My life since AMIGOS has felt like a dream. I keep expecting to wake up back in Costa Rica. As I've been applying to colleges, I've had many chances to reflect on my experiences thanks to college application essays. The following essay I wrote as part of my application to the Westminster Honors College. The prompt was: Discuss the most interesting conversation you have had in the last year. What made it so interesting? Let me know what you think.
On July 16th at around 7pm I wandered out of my small room in search of food and companionship. I had just finished writing a letter home to my mother in Salt Lake City about my experiences that week in Costa Rica. The sky was beginning to darken through the window, and the house was strangely quiet for that time of day. Usually my host father would have arrived home. My host mother, Mirna, would be cooking dinner and the smell would permeate the house and flood through the cracks in my bedroom door. My host brother would be watching the World Cup or playing video games. My footsteps seemed to echo off the stairs and rebound through the small house that was strangely silent.
The lights were off in the main living area, the only light fading quickly out the window. The TV was on, but instead of the usual soccer, a telenovela was playing quietly. Mirna sat on the couch looking strangely exhausted. I don’t think I have ever seen her lacking energy before or after this moment. She continues to be the most sprightly 63 year old I know, but at that moment I realized she was human. Despite her neverending cooking and cleaning and exercicios and church activities that never seemed to tire her before, she too occasionally becomes overwhelmed by the world and living. I felt a closer connection to her in that moment than any other time. In that moment my tired spirit connected with hers, and I understood her completely.
Of course the second she saw me she perked up, the light returned to her eyes, and she immediately offered to cook me food. I think she had forgotten I was there. I could have been offended by that, offended that she had forgotten about me- her temporary daughter, but I chose not to be offended. Instead I realized how transient I was in the lives of my host family. I had only been living there a few weeks, and I would only be living there a few more. There is a chance I will never see them again. Although in my vanity I like to think I affected at least some part of my host family’s lives forever, it is highly likely that many days and months pass where they don’t remember me at all.
After I assured Mirna I wasn’t starving to death and I could wait until her husband arrived home to eat, I sat on the couch next to her and we continued to watch the telenovela. The acting was decent, the plot was questionable, and the religious symbolism was overwhelming- but I don’t believe Mirna watched it for any of those things. I think it was just a way to fill the silence and emptiness of her home. She told me once that before I got there she was very lonely most days, that without me her life was too quiet as she waited every day for her son and husband to come home. I hate to think of her alone in that house in the silence.

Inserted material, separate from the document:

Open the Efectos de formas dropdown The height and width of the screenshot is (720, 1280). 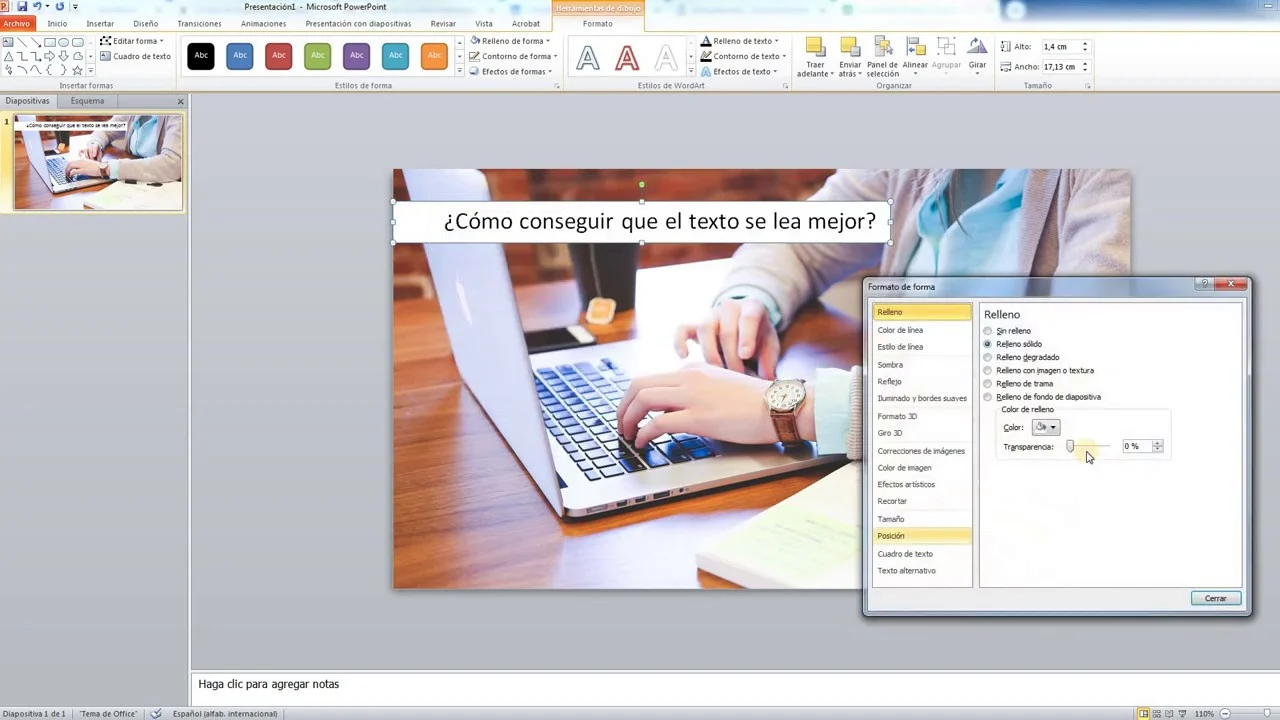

The conversation that took place between us as we waited, alone but together, changed my life. The words spoken do not matter, in fact I only remember a few main topics we covered. We discussed the transition from adolescence to adulthood, the importance of experiencing the world in your youth, and our mutual fear of getting older. It was the events leading up to this conversation that helped me become more aware of other people and their experiences. I believe that small moment, when I realized Mirna’s humanity, now allows me to see the humanity in everyone around me. It awakened within me an empathy for others, and even though Mirna probably rarely thinks of me, that conversation causes me to think of her constantly.